(Dataset entries)
**********

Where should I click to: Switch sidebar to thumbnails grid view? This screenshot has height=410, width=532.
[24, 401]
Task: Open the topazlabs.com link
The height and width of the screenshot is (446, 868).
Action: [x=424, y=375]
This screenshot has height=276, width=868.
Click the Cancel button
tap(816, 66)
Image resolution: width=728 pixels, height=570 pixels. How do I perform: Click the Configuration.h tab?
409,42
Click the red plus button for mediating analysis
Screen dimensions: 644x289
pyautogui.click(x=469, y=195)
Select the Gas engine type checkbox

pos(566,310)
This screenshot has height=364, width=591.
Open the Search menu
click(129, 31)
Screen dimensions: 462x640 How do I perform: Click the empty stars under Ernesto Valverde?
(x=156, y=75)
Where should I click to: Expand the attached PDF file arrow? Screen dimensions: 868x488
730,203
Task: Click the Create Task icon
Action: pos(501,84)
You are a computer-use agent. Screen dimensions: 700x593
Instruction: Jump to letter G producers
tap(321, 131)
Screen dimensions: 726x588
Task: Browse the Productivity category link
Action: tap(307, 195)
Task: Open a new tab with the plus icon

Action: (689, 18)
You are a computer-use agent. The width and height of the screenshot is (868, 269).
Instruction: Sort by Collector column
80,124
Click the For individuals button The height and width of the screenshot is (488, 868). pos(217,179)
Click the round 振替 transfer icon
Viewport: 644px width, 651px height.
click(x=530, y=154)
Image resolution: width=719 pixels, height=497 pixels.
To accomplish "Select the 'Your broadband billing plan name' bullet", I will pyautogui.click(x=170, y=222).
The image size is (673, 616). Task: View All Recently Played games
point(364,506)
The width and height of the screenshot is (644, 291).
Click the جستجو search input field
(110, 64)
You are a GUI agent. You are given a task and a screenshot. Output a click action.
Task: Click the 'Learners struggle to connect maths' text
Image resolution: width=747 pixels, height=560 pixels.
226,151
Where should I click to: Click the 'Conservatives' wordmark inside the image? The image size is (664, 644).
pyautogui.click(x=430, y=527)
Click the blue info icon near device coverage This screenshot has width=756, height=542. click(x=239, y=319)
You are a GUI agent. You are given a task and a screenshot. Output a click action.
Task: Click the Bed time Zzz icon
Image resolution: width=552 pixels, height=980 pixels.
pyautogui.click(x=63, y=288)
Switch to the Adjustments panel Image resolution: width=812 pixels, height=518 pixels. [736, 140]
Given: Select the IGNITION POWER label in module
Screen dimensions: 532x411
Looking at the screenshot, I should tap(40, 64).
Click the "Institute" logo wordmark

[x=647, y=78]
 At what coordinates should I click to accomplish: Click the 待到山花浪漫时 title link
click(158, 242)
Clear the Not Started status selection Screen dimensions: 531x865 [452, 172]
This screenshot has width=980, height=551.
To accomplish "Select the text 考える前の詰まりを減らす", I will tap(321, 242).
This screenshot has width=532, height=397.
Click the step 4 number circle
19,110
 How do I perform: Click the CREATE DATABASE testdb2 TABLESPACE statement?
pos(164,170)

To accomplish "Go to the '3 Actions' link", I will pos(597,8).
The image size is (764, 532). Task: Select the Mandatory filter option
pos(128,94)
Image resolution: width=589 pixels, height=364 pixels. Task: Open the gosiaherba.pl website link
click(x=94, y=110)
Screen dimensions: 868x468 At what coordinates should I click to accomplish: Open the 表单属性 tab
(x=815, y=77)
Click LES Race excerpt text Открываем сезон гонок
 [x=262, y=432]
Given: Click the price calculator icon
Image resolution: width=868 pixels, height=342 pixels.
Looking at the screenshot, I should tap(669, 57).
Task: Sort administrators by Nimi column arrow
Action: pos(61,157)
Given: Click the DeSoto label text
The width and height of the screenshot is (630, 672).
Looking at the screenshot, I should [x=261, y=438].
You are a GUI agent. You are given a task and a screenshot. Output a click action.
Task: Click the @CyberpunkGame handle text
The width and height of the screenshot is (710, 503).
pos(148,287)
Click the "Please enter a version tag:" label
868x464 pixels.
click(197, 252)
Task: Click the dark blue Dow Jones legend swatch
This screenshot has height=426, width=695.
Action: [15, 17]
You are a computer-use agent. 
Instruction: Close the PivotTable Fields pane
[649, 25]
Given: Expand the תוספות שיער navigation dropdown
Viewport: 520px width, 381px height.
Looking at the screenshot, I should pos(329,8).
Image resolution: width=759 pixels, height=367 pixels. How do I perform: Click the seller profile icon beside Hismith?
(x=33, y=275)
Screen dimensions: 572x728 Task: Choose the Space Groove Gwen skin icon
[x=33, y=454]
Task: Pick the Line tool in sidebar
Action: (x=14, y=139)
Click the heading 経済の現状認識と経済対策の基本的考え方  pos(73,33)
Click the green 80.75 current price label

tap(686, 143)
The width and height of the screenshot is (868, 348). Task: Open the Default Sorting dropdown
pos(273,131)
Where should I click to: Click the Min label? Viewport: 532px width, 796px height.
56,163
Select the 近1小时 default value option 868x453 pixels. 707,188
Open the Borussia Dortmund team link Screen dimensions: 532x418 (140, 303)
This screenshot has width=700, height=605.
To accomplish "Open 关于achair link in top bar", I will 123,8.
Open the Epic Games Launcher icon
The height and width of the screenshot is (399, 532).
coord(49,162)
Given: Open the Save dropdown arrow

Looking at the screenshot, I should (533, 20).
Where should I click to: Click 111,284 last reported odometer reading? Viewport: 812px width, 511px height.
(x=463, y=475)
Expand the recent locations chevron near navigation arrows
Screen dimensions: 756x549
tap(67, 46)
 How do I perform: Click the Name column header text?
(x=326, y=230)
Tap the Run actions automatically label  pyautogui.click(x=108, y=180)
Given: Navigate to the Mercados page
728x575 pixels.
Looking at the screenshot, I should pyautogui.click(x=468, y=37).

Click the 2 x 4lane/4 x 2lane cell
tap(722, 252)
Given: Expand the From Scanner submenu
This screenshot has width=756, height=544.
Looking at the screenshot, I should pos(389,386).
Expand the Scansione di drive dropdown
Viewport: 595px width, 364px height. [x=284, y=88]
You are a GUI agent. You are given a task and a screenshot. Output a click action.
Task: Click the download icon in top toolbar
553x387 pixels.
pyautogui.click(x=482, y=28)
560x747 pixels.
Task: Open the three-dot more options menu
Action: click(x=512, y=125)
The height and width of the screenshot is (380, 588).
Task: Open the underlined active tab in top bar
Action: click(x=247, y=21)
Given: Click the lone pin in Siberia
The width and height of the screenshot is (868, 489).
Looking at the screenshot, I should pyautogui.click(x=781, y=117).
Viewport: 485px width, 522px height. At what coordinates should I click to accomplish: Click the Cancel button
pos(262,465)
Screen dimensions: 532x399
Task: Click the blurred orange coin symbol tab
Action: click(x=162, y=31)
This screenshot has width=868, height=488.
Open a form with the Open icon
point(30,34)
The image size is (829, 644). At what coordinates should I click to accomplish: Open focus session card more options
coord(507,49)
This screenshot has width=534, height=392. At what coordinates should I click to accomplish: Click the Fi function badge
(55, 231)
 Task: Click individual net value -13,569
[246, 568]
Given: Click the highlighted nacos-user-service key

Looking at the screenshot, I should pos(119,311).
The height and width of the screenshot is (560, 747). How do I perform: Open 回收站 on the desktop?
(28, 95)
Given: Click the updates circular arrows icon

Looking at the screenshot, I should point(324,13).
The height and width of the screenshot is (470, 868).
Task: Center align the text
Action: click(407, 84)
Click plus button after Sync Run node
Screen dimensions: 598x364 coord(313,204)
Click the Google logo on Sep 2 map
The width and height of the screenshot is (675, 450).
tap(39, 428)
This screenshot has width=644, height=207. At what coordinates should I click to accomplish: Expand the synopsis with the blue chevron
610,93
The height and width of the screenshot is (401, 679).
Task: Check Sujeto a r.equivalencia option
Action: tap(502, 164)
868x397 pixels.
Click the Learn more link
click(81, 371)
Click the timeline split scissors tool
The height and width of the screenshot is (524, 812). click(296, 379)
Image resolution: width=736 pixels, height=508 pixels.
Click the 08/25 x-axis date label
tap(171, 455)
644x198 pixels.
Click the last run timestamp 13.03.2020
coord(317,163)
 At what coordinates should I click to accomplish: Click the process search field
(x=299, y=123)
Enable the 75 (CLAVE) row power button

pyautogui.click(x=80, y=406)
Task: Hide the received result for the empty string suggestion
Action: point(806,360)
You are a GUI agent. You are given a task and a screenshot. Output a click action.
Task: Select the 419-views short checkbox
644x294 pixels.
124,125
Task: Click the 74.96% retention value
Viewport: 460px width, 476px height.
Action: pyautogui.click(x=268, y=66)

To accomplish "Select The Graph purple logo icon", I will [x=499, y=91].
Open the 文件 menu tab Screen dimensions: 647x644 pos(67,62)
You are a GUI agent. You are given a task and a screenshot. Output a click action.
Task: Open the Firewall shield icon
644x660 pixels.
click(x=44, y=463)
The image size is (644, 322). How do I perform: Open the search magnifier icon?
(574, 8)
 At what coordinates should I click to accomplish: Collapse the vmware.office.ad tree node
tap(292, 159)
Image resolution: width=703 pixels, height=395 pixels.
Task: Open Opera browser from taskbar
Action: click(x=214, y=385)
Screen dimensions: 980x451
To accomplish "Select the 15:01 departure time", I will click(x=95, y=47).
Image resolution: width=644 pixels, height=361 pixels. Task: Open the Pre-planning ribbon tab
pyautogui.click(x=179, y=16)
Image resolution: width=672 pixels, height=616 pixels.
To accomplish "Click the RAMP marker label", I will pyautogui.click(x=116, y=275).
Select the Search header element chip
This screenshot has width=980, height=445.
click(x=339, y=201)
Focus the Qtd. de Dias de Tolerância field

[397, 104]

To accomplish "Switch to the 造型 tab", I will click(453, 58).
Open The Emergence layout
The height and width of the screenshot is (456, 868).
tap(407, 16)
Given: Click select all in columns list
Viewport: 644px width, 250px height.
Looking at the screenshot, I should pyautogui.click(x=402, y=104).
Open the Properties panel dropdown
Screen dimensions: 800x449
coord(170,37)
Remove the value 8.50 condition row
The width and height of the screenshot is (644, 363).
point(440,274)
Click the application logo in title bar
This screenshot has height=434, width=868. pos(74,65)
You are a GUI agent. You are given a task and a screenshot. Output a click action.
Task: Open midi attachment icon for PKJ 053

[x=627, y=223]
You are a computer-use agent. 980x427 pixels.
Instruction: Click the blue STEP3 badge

**********

Using the entries, return every line where the word "computer" can be found.

You are a computer-use agent. Screen dimensions: 700x593
You are a computer-use agent. The width and height of the screenshot is (868, 269).
You are a computer-use agent. 
You are a computer-use agent. 980x427 pixels.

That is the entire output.